Il fatto che molti dicano che gli italiani non vogliono fare lavori pesanti (ed il bracciante agricolo è uno di questi), e per questo che sono la maggior parte migranti quelli in agricoltura, sembra stridere di fronte ai numeri di un articolo del quotidiano diretto da Alessandro Sallusti. Sul quotidiano il Giornale, un eloquente articolo dimostra come molti italiani cercano di uscire dalla crisi Covid, reinventandosi.

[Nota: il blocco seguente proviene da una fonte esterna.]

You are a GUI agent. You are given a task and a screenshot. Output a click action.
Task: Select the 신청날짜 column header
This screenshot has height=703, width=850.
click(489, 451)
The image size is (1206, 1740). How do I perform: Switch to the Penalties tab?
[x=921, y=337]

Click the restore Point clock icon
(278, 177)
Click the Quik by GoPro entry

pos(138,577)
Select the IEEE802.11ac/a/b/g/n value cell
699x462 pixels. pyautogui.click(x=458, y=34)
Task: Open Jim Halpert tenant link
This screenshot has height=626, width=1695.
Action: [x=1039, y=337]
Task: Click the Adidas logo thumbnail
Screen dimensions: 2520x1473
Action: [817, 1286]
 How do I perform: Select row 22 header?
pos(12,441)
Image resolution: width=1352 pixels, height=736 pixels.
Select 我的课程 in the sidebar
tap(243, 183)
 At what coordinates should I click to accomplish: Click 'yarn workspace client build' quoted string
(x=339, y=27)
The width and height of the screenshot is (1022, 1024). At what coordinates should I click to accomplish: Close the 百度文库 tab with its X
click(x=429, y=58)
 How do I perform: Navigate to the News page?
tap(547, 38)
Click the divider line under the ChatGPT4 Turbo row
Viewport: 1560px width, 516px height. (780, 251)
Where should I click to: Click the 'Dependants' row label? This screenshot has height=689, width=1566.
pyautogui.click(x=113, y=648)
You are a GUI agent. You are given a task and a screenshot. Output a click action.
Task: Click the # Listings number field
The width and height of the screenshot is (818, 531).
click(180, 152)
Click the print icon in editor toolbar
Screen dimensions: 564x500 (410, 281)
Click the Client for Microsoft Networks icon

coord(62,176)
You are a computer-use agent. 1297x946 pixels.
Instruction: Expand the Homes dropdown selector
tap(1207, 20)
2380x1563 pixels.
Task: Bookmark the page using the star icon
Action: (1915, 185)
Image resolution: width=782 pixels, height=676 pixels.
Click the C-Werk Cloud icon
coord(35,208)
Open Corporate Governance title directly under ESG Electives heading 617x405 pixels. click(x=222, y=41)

Sono sempre di più gli italiani che cercano opportunità di lavoro nel mondo agricolo ma il mercato è già saturo, questo si legge dalle pagine del quotidiano. Dal Lazio sono gli stessi imprenditori a confermare come non man chi certo la manodopera, quanto piuttosto i soldi per pagarla. CI sono esempi concreti che il quotidiano riporta, come per esempio un lavoratore dello spettacolo che dichiara di aver provato a cercare lavoro nei campi anche solo per un impiego temporaneo.

Ma come lui, tanti baristi, stagionali del turismo, commessi e così via. E anche dal lato delle imprese la situazione non è buona. Infatti, sempre sul Giornale, ci sono le dichiarazioni di Roberto Lisi, titolare di un’azienda agricola della provincia di Latina che sulla sanatoria della Bellanova commenta con un eloquente “è solo propaganda”. “Il problema non è reperire manodopera, ma pagarla”, così l’imprenditore he dichiara di aver buttato quintali di fragole e zucchine non perchè mancasse manodopera, ma perché non aveva i soldi per pagarla.